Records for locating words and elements
--------------------

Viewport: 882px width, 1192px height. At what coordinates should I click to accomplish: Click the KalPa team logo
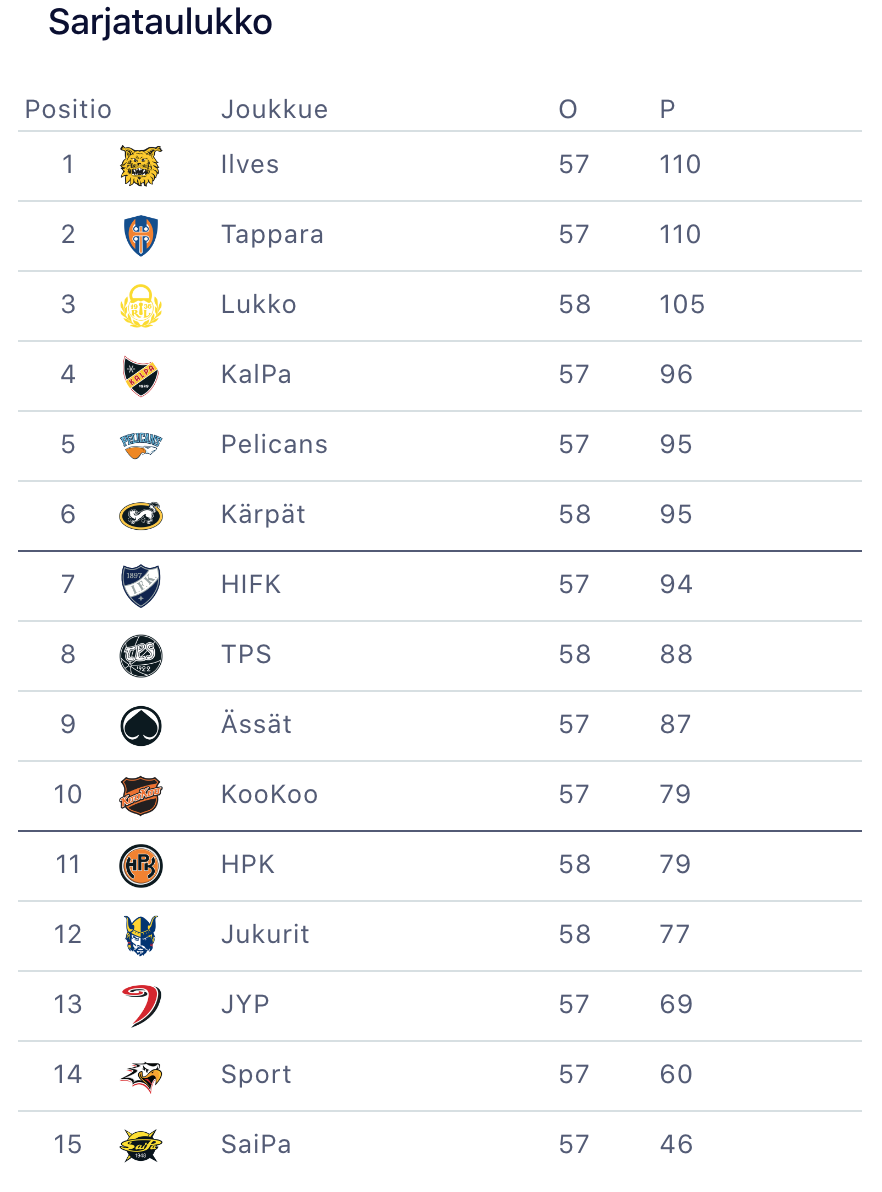pyautogui.click(x=140, y=375)

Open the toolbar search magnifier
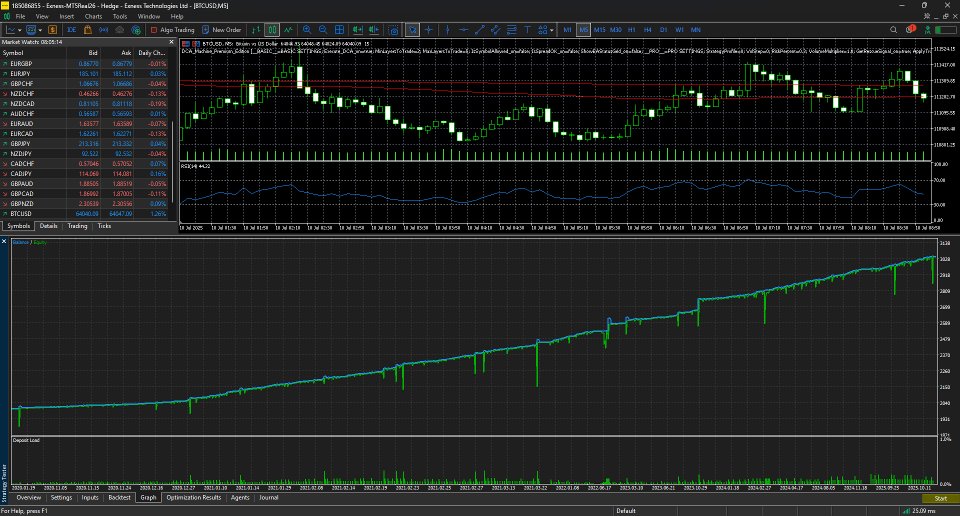click(893, 29)
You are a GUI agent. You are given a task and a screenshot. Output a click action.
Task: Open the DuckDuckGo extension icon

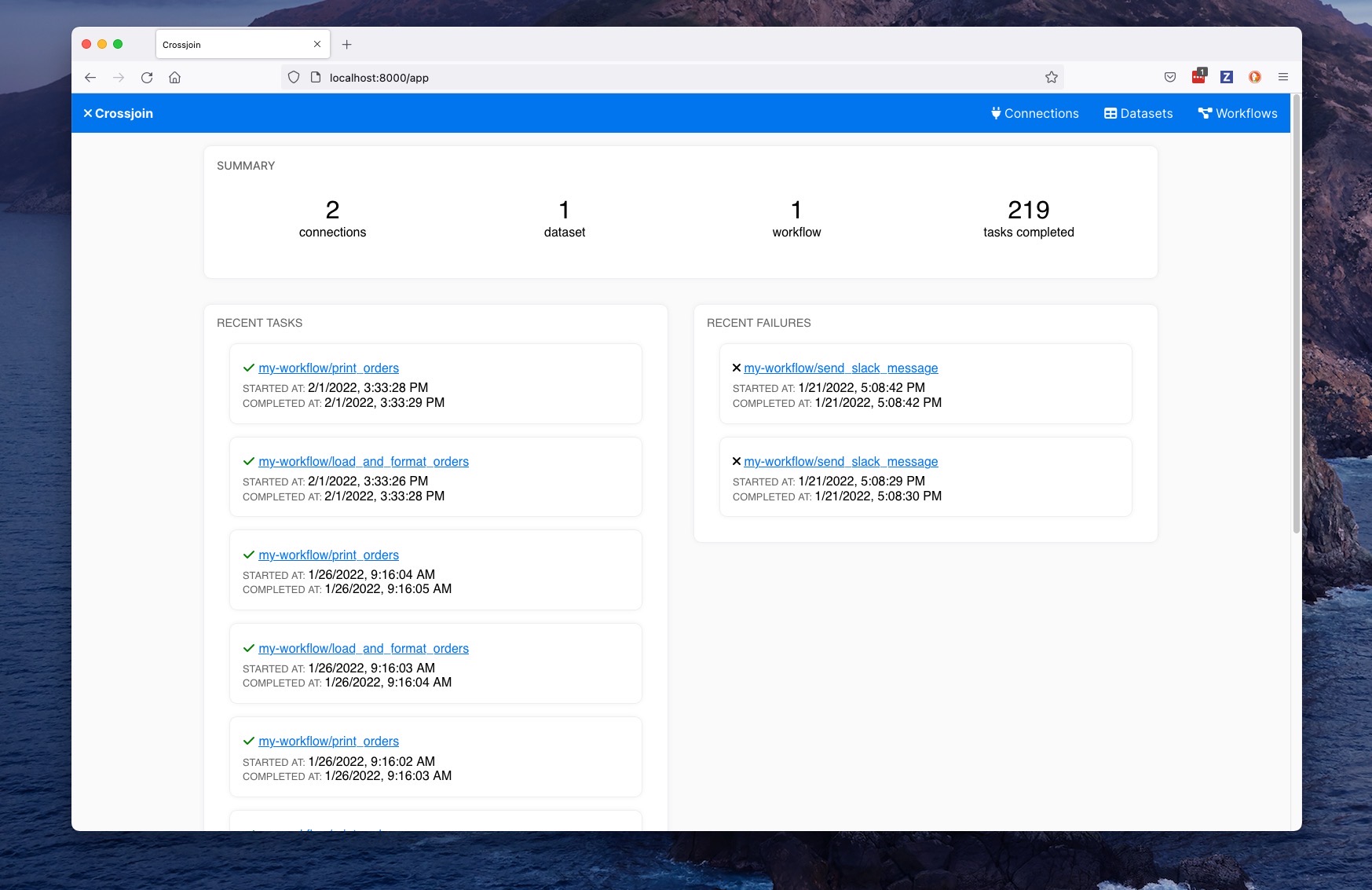tap(1255, 77)
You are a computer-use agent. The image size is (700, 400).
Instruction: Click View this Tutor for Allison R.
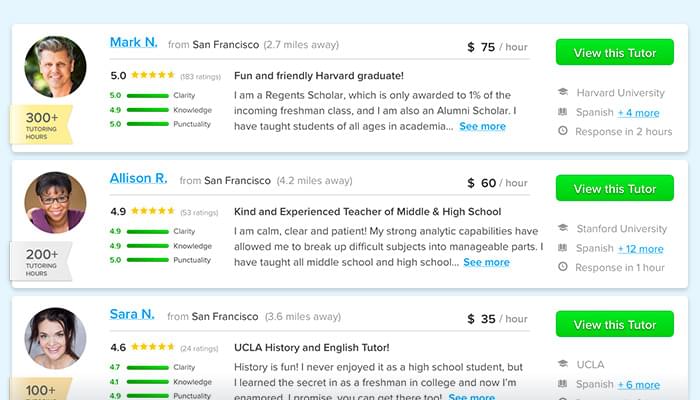[615, 189]
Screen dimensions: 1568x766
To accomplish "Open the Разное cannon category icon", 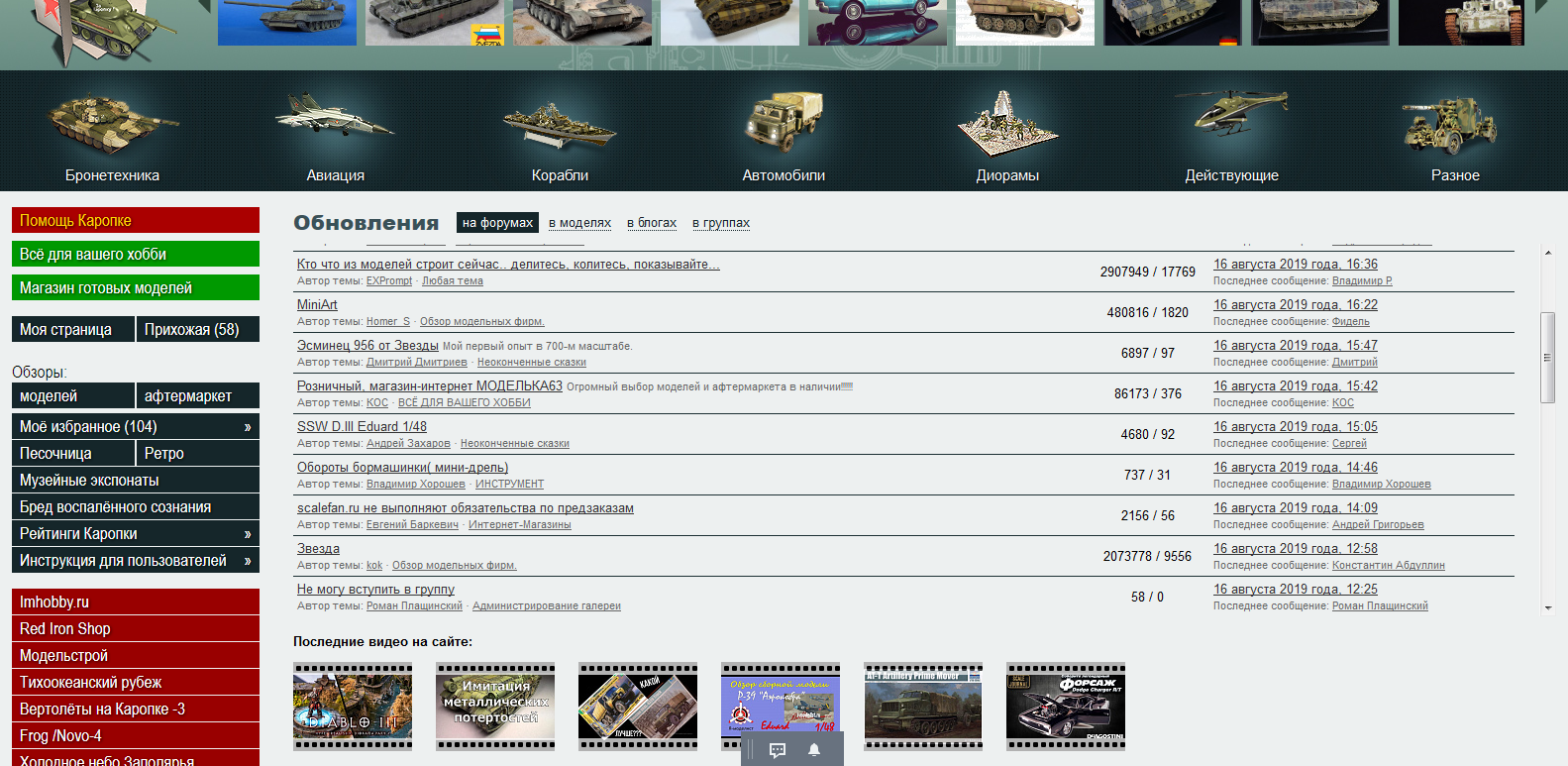I will pyautogui.click(x=1454, y=126).
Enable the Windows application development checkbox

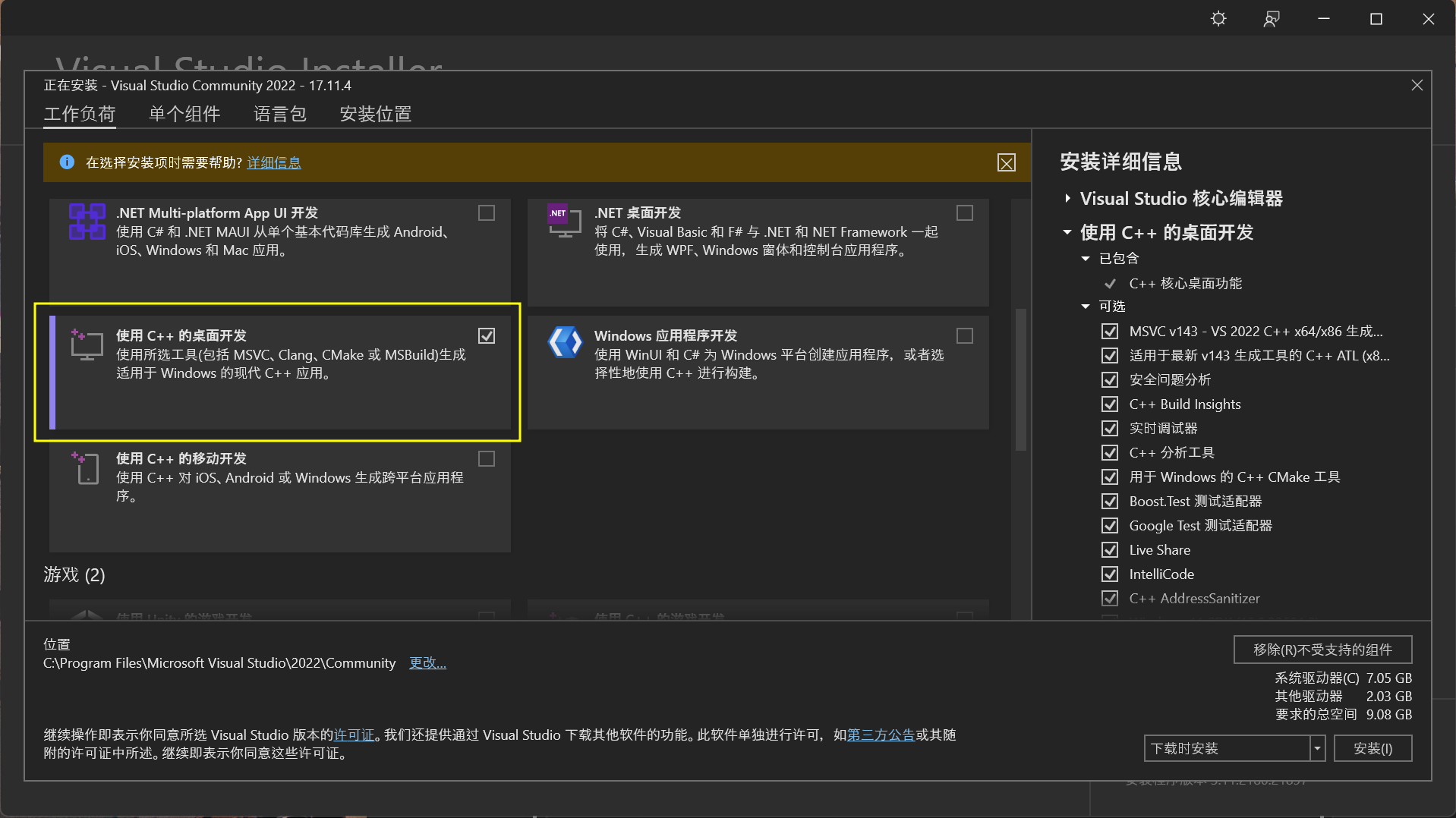tap(965, 336)
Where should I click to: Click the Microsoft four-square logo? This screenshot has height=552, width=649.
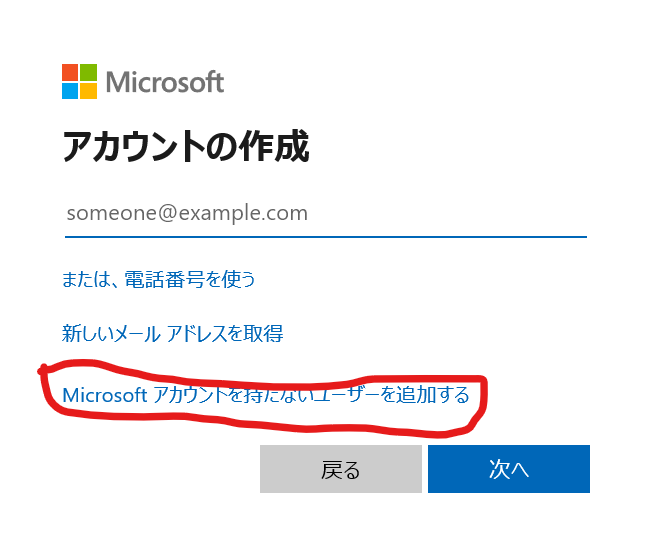click(79, 82)
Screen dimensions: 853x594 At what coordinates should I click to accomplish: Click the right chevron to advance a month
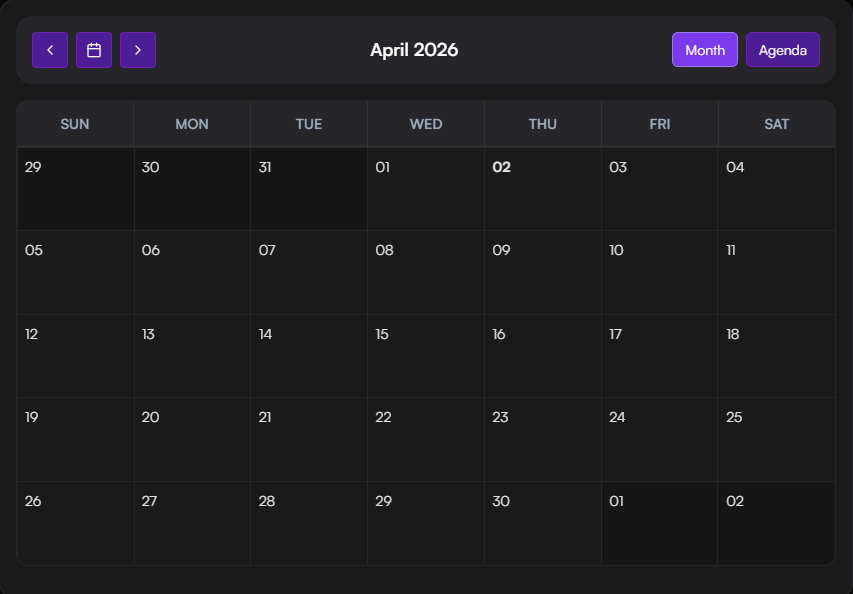point(138,49)
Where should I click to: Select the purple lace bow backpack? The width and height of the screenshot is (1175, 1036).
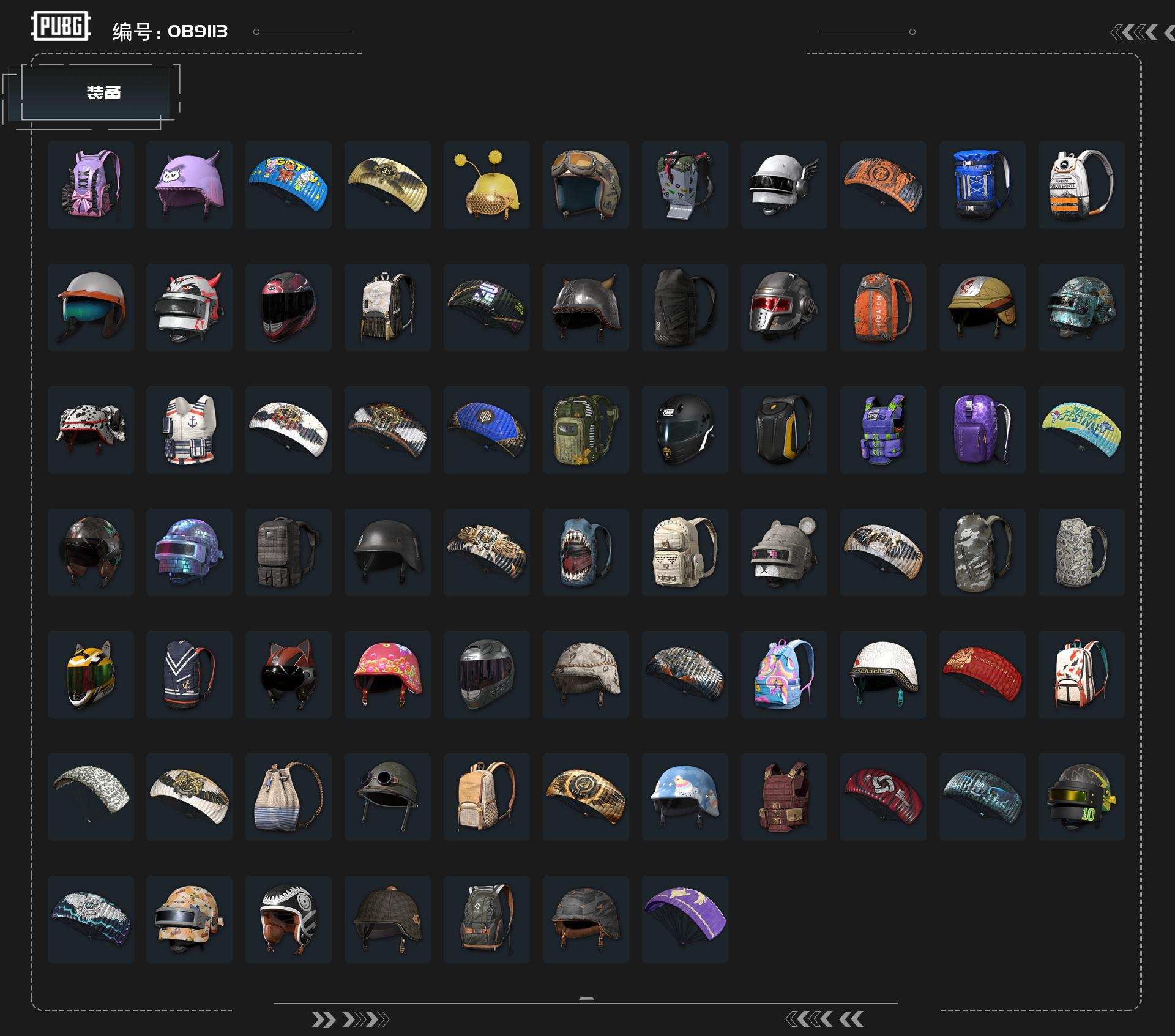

--------------------

### WRITTEN EXERCISE
Gather every line of the material above that contains the string "logo" and copy each one in full. Matching is case-sensitive.

### RESPONSE
Viewport: 882px width, 1192px height. At what coordinates should I click to accomplish: Click the KalPa team logo
Where should I click to: Click the Microsoft four-square logo? This screenshot has height=552, width=649.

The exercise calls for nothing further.